Je parle souvent de vivre au fond des bois. Et souvent, en pensant à ce que je dis présentement ou que je vois notre architecture, si belle soit-elle, nos avancées technologiques, je ne peux pas m'empêcher de me dire que tout ça est une erreur. Nous avons rendu tout ça indispensable, nécessaire, nous nous sommes tellement piégés nous même avec cette notion de progrès. Je ne dis pas qu'on ne devrait pas progresser, je dis qu'on progresse très mal. Les moyens utilisés et les façons de le faire sont déplorables et ne sont même pas des progrès en bout de ligne. Parce qu'on progresse dans l'extrème, l'abus, au détriment de tout et même de nous. la créativité, le génie dont nous sommes capables devrait être un outil de préservation, de soin et de sublimation, sans que jamais il n'y ait le type de débordements que nous engendrons systématiquement depuis des millénaires, et qui aujourd'hui, posent gravement problème. 

Mon jardinet n'a pas besoin de moi. Aux yeux des deux pétasses d'en face il est laid, à mes yeux à moi il est libre et en tant qu'élément naturel, il n'a pas à être beau en fonction des conceptions étriquées de deux abruties notoires. Je vais aider quand il étouffe, mais mon acte reste ponctuel et positif, il reste libre et en vie, il avance et existe. Je dois intervenir.... Deux fois par an. Je ne veux pas le sculpter, qu'il corresponde à une quelconque volonté dont il n'a, en réalité, pas besoin. 
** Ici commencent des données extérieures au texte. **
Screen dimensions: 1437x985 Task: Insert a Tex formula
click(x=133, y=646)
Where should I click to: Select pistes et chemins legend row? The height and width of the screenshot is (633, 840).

Je pense que nous devons avoir un rapport équilibré avec la nature. Il est vrai qu'elle peut subvenir à nos besoins et que nous pouvons l'utiliser, mais en échange, je pense que son équilibre et sa nature profonde doivent être scrupuleusement respecté. Elle ne doit pas être sculptée pour et par nous, nous devons construire et exister en fonction d'elle. 

Parce qu'encore une fois, nous avons besoin d'elle. Mais l'inverse est faux.